## TASK TO COMPLETE
Please count the lines in the listing below that contain the string "screenshot", treating uppercase and lowercase as different, and reply with that number alone.

Click-target data:
+ + + +
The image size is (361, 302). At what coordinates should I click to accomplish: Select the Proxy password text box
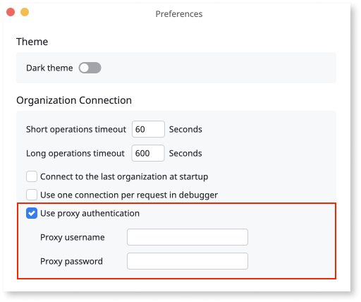pos(188,261)
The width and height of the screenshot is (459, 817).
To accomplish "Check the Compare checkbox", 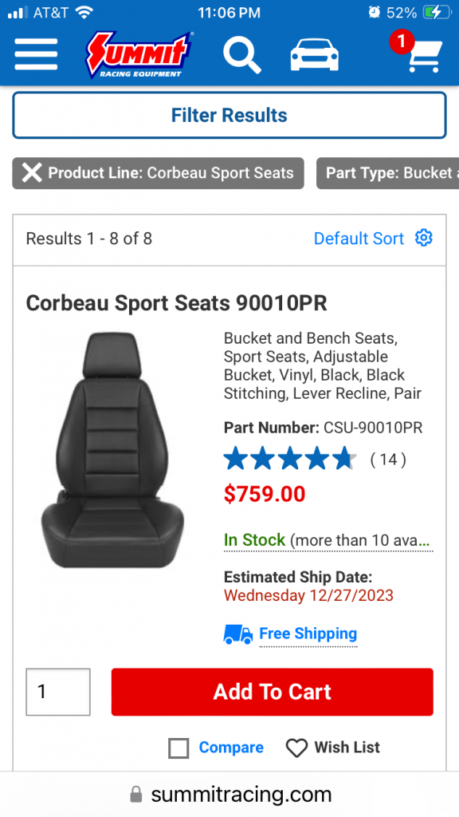I will pos(179,748).
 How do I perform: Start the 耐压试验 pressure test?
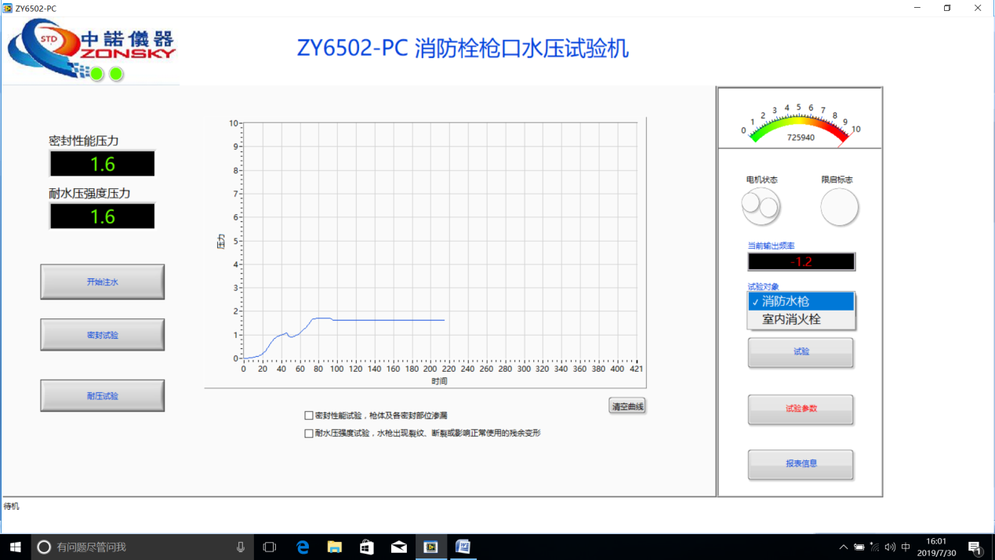[x=102, y=395]
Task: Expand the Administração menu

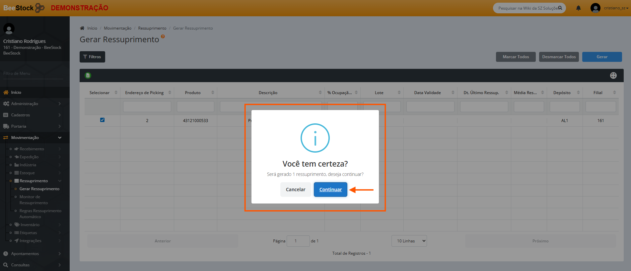Action: pos(32,104)
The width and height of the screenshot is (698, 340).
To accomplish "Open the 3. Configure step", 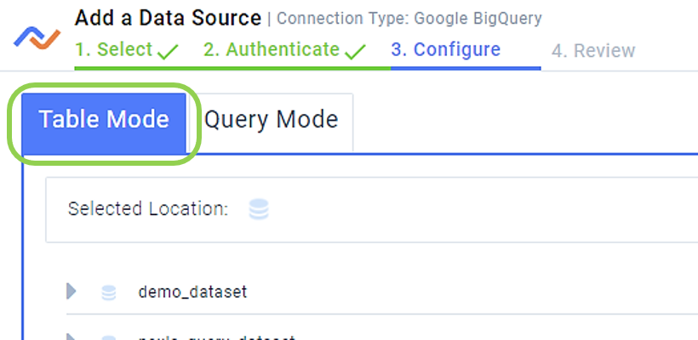I will coord(445,50).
+ + + +
## RESPONSE FOR THIS EXERCISE
2